演習課題 -> 次に示す記録を、一行も省かずに正確に書き写してください。ただし、画像は回答に含めないでください。

データセットの内容 ->

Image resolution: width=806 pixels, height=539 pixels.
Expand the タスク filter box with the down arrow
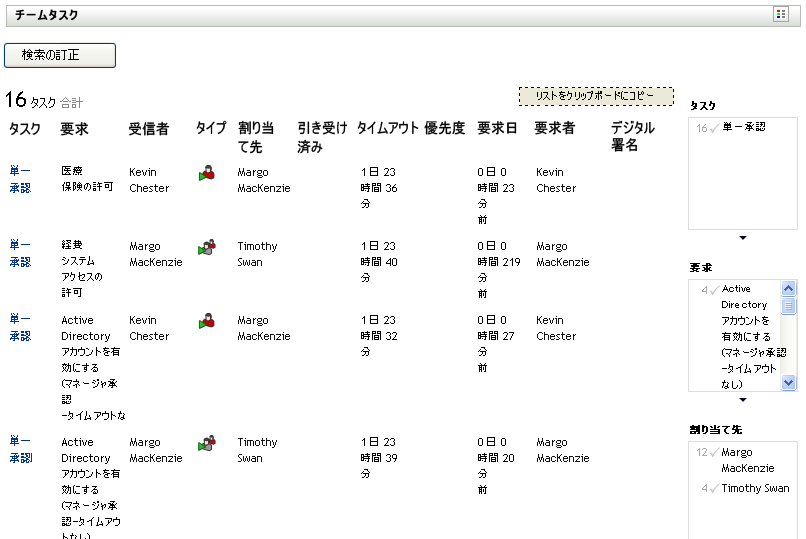pyautogui.click(x=743, y=238)
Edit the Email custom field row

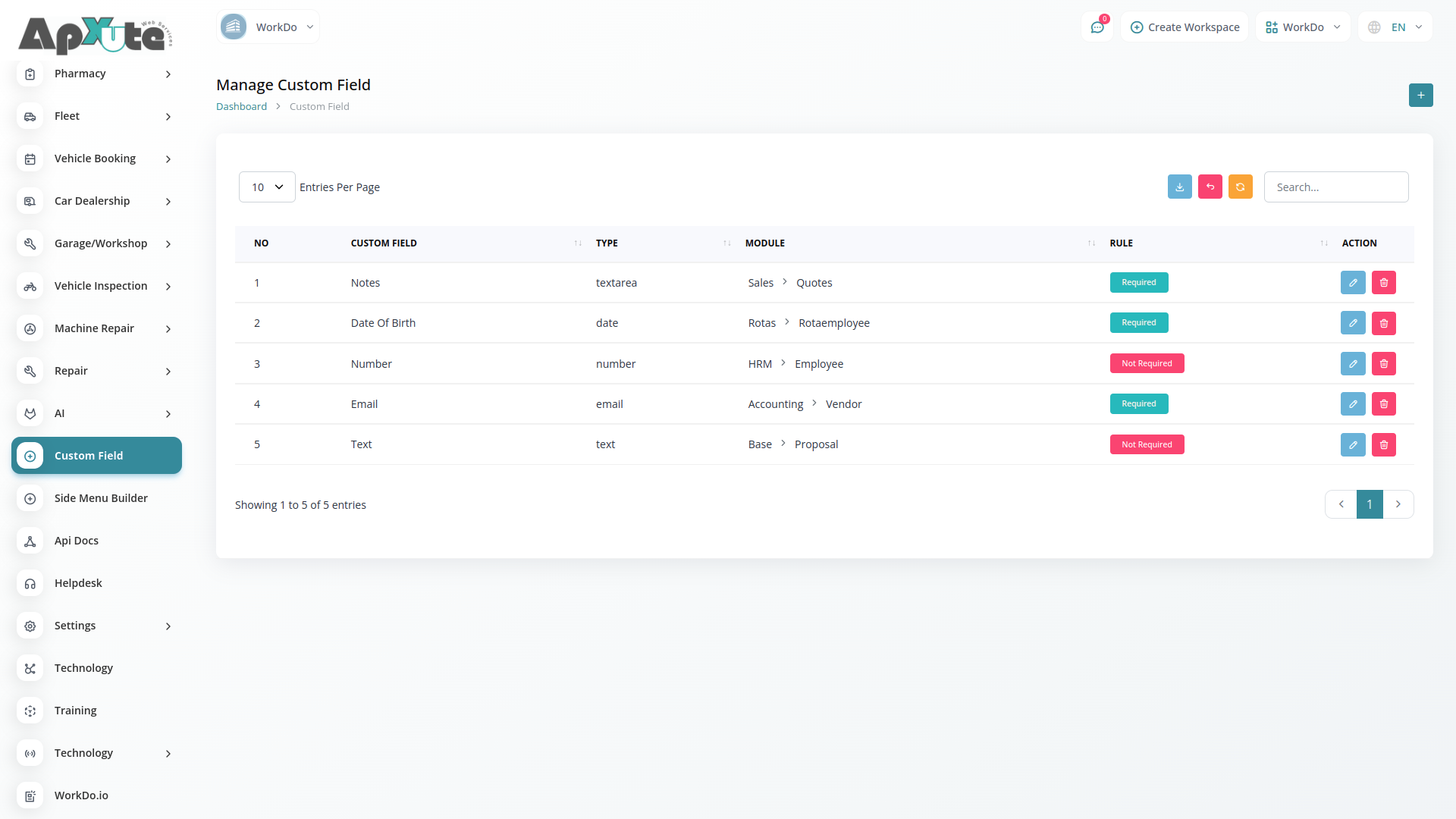click(1352, 403)
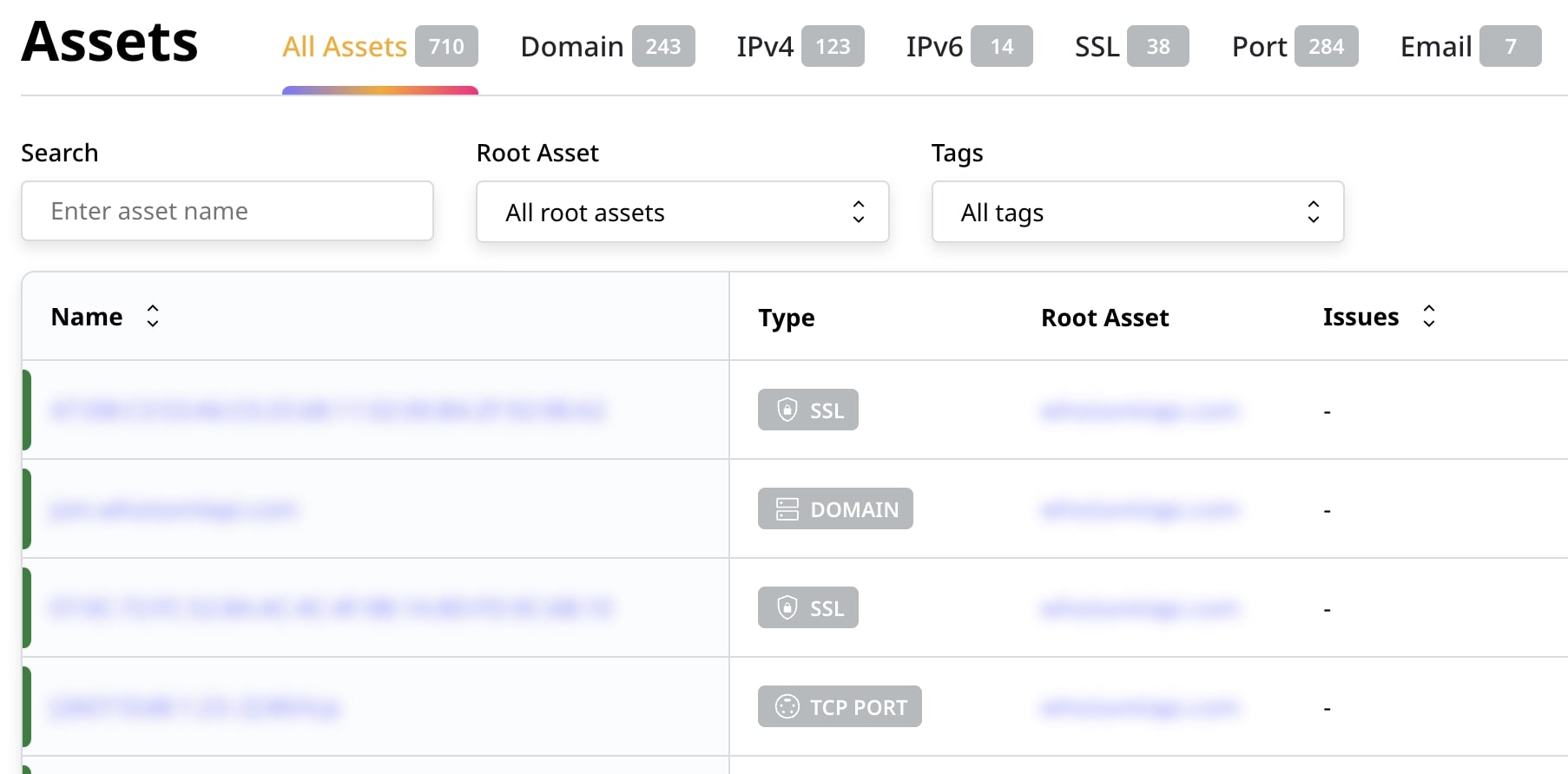
Task: Switch to the IPv4 tab
Action: pyautogui.click(x=765, y=47)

演習の出力 ->
Image resolution: width=806 pixels, height=539 pixels.
Expand the タスク filter box with the down arrow
pyautogui.click(x=743, y=238)
Edit the Email custom field row

click(1352, 403)
Task: Switch to the IPv4 tab
Action: pyautogui.click(x=765, y=47)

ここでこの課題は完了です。